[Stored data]
<<<<

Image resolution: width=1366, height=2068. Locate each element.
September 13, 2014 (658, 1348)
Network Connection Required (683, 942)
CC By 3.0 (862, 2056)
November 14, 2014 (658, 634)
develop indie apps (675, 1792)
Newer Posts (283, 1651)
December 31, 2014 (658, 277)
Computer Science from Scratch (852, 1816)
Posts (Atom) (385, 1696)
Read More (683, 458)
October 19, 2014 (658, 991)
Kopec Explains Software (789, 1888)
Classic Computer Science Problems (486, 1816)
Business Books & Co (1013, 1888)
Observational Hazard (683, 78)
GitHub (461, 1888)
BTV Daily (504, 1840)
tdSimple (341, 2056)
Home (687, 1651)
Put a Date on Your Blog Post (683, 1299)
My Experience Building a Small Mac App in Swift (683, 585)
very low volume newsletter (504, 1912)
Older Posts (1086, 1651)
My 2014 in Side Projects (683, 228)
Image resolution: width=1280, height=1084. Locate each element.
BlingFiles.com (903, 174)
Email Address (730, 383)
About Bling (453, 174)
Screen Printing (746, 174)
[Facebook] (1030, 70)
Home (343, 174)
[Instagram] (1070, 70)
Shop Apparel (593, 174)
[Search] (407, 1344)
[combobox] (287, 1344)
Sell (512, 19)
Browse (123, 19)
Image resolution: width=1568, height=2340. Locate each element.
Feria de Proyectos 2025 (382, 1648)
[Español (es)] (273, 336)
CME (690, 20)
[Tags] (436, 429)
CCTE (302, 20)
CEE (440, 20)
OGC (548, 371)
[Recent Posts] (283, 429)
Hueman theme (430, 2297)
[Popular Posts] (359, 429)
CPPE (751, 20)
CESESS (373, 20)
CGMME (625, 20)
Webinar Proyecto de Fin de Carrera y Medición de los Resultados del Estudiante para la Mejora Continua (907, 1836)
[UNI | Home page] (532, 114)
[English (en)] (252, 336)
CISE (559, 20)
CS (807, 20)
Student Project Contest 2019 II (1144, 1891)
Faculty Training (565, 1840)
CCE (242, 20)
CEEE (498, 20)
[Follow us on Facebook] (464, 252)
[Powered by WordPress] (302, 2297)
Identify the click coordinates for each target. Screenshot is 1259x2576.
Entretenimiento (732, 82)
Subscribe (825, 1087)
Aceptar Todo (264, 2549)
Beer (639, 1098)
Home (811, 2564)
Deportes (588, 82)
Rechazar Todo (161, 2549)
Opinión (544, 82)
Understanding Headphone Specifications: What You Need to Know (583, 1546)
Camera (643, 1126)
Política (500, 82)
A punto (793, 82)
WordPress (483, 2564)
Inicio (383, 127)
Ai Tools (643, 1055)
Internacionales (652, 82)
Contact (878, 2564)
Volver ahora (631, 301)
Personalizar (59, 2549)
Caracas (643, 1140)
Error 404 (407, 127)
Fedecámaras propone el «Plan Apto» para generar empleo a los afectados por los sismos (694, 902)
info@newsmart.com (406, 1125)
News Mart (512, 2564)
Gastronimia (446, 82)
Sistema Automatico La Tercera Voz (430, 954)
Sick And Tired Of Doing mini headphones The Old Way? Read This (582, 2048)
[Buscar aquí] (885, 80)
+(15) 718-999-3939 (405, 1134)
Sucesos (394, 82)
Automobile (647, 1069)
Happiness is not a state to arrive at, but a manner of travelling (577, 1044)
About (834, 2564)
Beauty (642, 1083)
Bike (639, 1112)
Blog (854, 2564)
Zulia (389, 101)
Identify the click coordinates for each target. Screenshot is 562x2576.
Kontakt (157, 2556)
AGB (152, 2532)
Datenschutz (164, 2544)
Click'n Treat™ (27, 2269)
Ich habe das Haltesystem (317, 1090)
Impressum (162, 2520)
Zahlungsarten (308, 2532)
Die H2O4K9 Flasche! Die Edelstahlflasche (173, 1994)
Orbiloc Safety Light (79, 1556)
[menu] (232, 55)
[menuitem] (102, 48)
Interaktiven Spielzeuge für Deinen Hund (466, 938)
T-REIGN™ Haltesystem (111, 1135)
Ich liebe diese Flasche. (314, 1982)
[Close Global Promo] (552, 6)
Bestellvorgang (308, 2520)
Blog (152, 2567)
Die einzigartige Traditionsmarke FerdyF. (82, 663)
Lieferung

>>>>

WHAT TO PRODUCE. Go through the entries above and copy each line holding the string "width".

EXERCISE RESPONSE.
Image resolution: width=1366, height=2068. Locate each element.
Image resolution: width=1280, height=1084. Locate each element.
Image resolution: width=1568, height=2340. Locate each element.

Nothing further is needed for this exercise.